───── DATA EXCERPTS

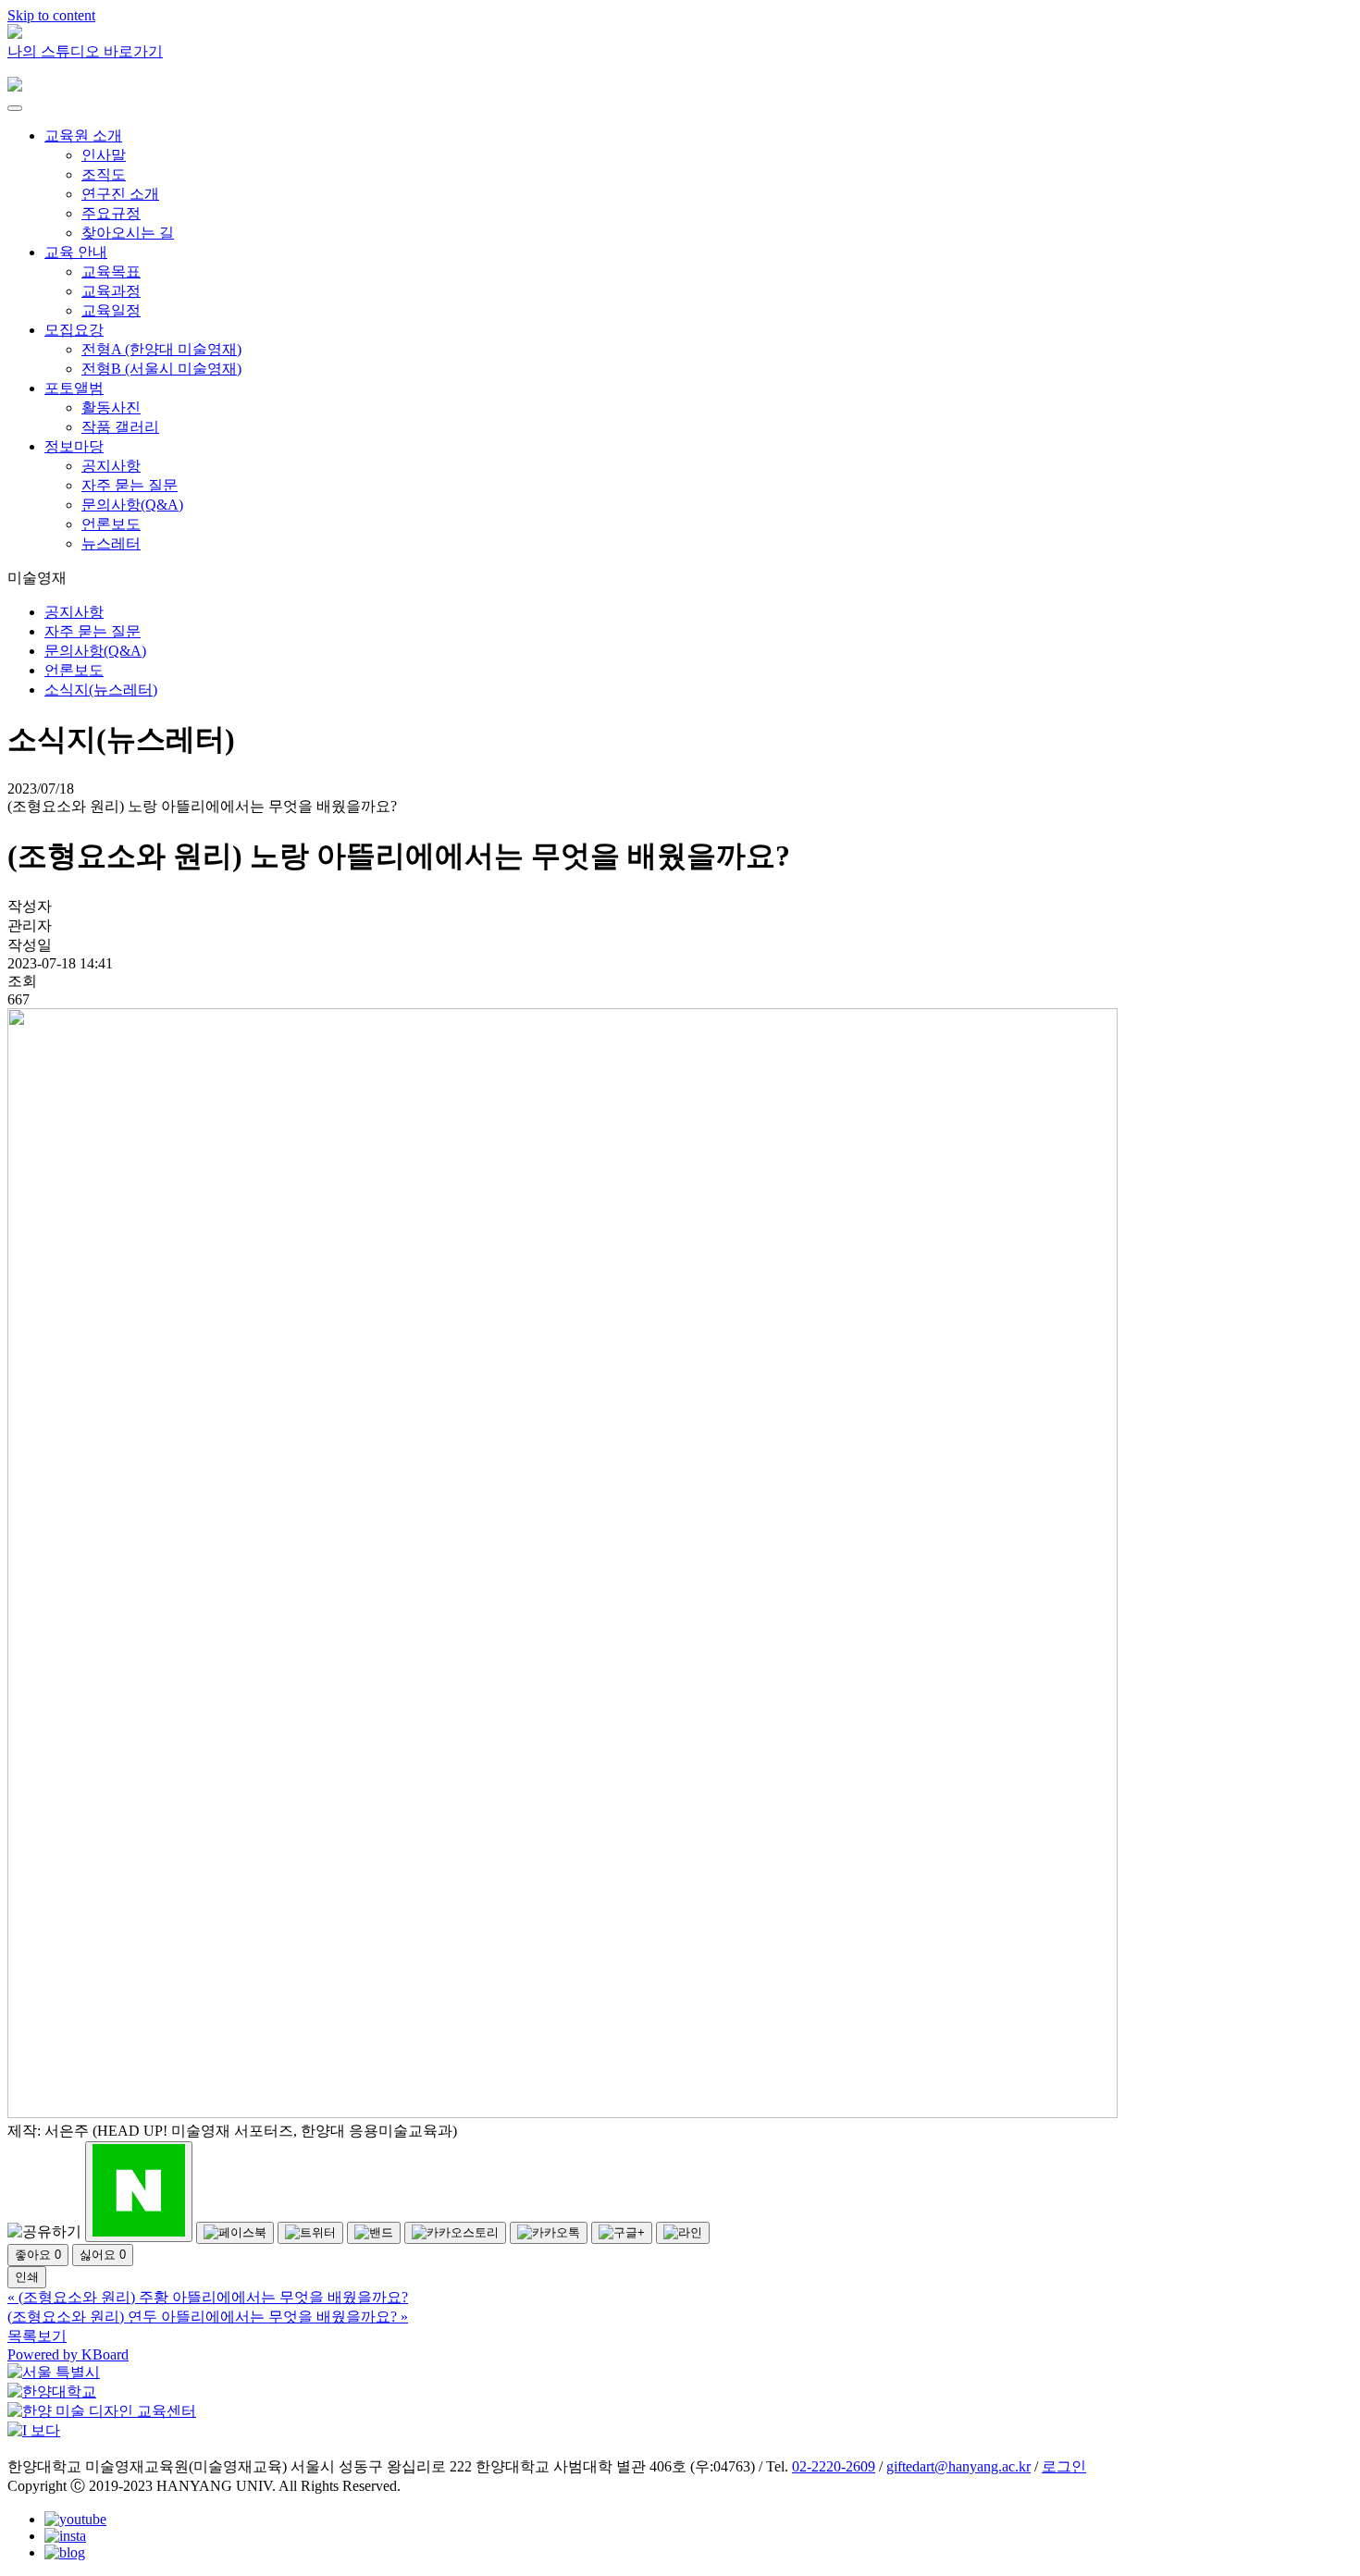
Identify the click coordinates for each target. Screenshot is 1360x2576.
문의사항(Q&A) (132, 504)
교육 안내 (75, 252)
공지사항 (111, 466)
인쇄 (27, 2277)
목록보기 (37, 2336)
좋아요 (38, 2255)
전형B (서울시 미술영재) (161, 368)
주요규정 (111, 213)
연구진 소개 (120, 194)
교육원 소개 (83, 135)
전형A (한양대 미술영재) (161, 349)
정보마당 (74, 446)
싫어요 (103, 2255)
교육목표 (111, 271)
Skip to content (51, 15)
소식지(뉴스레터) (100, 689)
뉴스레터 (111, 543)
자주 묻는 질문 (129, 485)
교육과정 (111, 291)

──────────
───── DATA EXCERPTS

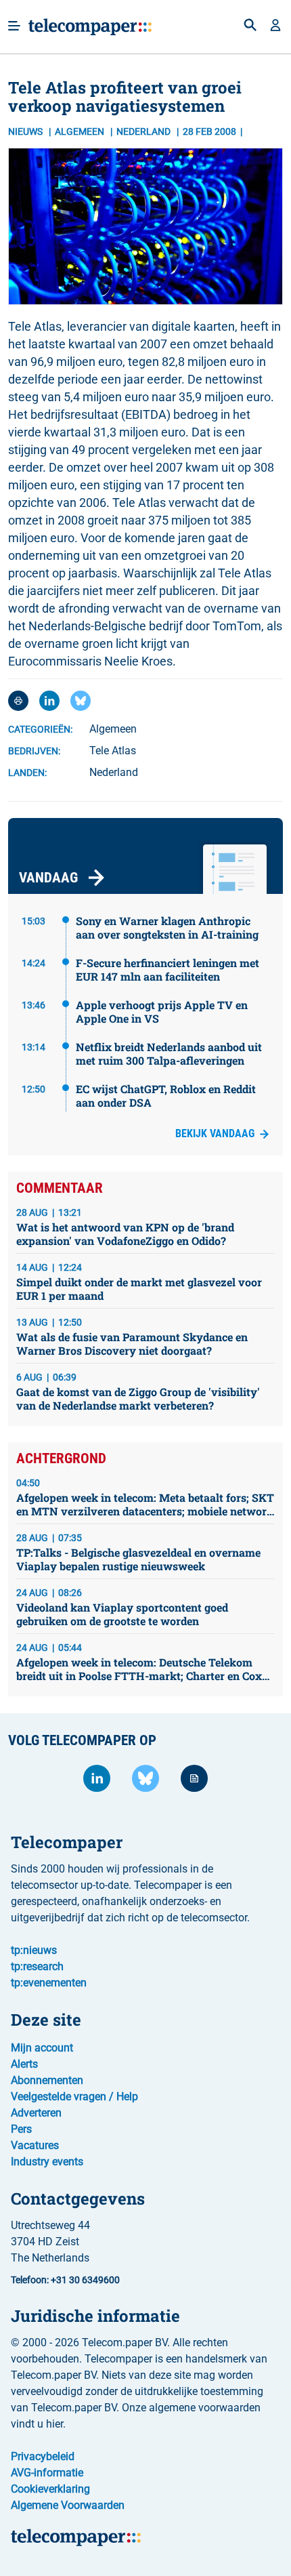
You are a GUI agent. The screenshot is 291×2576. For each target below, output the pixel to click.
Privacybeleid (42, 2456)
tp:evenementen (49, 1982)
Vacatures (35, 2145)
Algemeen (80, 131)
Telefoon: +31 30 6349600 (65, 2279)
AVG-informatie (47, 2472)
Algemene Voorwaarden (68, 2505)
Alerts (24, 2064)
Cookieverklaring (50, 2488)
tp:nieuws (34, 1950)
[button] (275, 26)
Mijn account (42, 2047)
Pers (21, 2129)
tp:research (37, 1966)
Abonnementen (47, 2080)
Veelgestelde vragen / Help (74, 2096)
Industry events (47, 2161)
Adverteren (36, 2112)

──────────

#### [WORK TO COMPLETE]
What are the lines above, starting at the one with "교육원 소개 (83, 135)" and ending at the one with "교육과정 (111, 291)"? Give them again exactly, and only them.

#### [SOLUTION TO THIS PROBLEM]
교육원 소개 (83, 135)
전형A (한양대 미술영재) (161, 349)
정보마당 (74, 446)
싫어요 (103, 2255)
교육목표 (111, 271)
Skip to content (51, 15)
소식지(뉴스레터) (100, 689)
뉴스레터 (111, 543)
자주 묻는 질문 (129, 485)
교육과정 (111, 291)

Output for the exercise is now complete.